SUMMARY OF THE INVENTION

The technical problem resolved with the invention is as follows. In view of increasing percentage of hydrocarbons produced in the Arctic, there is a pressing need to develop a new efficient production complex for hydrocarbon processing adapted to operate in waters with ice conditions in the Arctic.

The proposed solution for the above problem is an integrated production complex on a gravity-based structure (GBS) comprising the gravity-based structure (GBS) and topside modules with process equipment located on it, the GBS has a rectangular top slab, a rectangular base slab, an intermediate horizontal slab, inner vertical walls, at least one compartment with a tank for hydrocarbons and/or respective processed products, and at least one ballast compartment, the GBS top slab has supports on it, on which the topside modules are mounted, and in accordance with the invention the GBS has a central part and a protruding part, with the central part being a rectangular prism with the said top slab, and the GBS protruding part stretching along sides of the central part all around its perimeter and having external vertical walls, the GBS protruding part and the GBS central part share the above-mentioned base slab, with the protruding part being lower in height than the central part, the GBS central part has longitudinal and transverse walls that form compartments, at least one of which accommodate the said tank, and some of which are ballast compartments, and the GBS protruding part has internal walls that are perpendicular to its external walls and form compartments, some of which are ballast compartments.

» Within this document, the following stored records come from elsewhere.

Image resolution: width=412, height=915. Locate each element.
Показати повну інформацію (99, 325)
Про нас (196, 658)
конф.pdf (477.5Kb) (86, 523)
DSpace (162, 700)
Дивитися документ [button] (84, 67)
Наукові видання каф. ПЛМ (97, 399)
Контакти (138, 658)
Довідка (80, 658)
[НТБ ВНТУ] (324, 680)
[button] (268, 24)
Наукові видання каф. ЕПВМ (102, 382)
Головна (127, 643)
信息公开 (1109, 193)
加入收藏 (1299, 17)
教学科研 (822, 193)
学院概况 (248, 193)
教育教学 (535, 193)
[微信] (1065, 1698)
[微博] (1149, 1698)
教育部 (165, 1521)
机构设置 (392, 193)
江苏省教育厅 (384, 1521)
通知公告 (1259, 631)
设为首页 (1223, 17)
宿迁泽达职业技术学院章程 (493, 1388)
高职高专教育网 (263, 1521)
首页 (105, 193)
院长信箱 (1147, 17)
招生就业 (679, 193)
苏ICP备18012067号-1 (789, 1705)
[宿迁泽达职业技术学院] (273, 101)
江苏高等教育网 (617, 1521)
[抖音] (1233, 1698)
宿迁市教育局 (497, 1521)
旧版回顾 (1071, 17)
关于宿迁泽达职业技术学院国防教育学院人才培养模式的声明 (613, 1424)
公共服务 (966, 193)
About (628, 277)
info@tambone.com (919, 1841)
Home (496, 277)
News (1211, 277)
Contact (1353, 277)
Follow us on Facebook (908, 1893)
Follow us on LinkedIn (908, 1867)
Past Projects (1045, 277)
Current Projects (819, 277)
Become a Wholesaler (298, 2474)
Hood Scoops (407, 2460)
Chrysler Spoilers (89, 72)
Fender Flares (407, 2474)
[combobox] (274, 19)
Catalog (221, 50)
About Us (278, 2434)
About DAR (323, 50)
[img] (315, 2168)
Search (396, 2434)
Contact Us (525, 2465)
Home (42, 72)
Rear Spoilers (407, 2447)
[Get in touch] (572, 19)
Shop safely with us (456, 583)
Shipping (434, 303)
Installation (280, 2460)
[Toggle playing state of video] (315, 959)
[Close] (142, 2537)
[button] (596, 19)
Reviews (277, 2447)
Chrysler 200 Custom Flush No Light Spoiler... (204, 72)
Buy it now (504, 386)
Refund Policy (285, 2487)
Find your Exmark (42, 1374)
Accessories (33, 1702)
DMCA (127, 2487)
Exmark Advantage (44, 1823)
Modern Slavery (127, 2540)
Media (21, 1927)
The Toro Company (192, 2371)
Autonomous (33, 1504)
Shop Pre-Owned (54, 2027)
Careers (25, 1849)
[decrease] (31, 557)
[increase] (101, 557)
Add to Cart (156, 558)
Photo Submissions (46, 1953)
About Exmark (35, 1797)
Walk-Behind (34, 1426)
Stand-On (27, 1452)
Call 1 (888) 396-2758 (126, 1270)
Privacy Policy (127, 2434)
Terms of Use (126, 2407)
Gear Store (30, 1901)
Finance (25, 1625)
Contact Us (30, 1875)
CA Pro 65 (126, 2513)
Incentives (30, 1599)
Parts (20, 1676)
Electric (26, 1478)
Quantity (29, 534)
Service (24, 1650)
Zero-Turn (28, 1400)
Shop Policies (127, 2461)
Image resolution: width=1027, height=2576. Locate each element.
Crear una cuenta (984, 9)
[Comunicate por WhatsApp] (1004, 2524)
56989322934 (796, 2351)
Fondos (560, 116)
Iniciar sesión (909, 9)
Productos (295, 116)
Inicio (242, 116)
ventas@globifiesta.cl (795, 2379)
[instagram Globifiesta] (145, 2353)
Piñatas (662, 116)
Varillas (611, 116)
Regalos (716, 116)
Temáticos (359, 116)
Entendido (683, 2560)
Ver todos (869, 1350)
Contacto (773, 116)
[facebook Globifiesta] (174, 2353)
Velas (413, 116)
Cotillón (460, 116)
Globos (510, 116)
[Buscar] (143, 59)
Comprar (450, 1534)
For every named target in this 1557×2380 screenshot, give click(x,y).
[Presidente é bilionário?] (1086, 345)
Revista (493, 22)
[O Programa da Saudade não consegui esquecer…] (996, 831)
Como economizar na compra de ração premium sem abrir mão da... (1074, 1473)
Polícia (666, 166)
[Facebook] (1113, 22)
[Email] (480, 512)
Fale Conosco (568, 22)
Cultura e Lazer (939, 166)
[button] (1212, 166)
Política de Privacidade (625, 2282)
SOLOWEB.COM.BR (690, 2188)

Furthermore, some of the compartments formed by the longitudinal and transverse walls of the GBS central part can accommodate auxiliary equipment.

The preferable design features longitudinal and transverse walls forming additional ballast compartments between the intermediate horizontal slab and the base slab.

It is also advisable that the said supports for the topside modules be located above intersections of the longitudinal and transverse walls of the GBS central part.

It is also preferable that pipeline and cable communications be installed in a space between the top slab and a bottom of the topside modules.

The technical result achieved by the proposed technical solution is as follows.

The GBS protruding part adds to buoyancy of the GBS and the entire structure, as well as reduces its draft during transportation to the installation site.

Additional ballast compartments in the periphery of the GBS inside the protruding part make it easy to balance GBS, i.e. to settle GBS down on an even keel, without roll and trim.

Increased width of the GBS bottom part adds to stability of the entire structure during its transportation, enabling to install a topside structure of greater height and weight onto GBS.

The GBS protruding part also protects the central part from drifting ice and emergency ship impact.

The protruding part may also serve as a foundation for a jetty.

LIST OF DRAWINGS

FIG. 1 shows a layout of the integrated production complex on a GBS, top view.

FIG. 2—a transverse section A-A for FIG. 1.

FIG. 3—a longitudinal section B-B for FIG. 1.

FIG. 4—a longitudinal section C-C for FIG. 1.

FIG. 5—a layout of the GBS main compartments.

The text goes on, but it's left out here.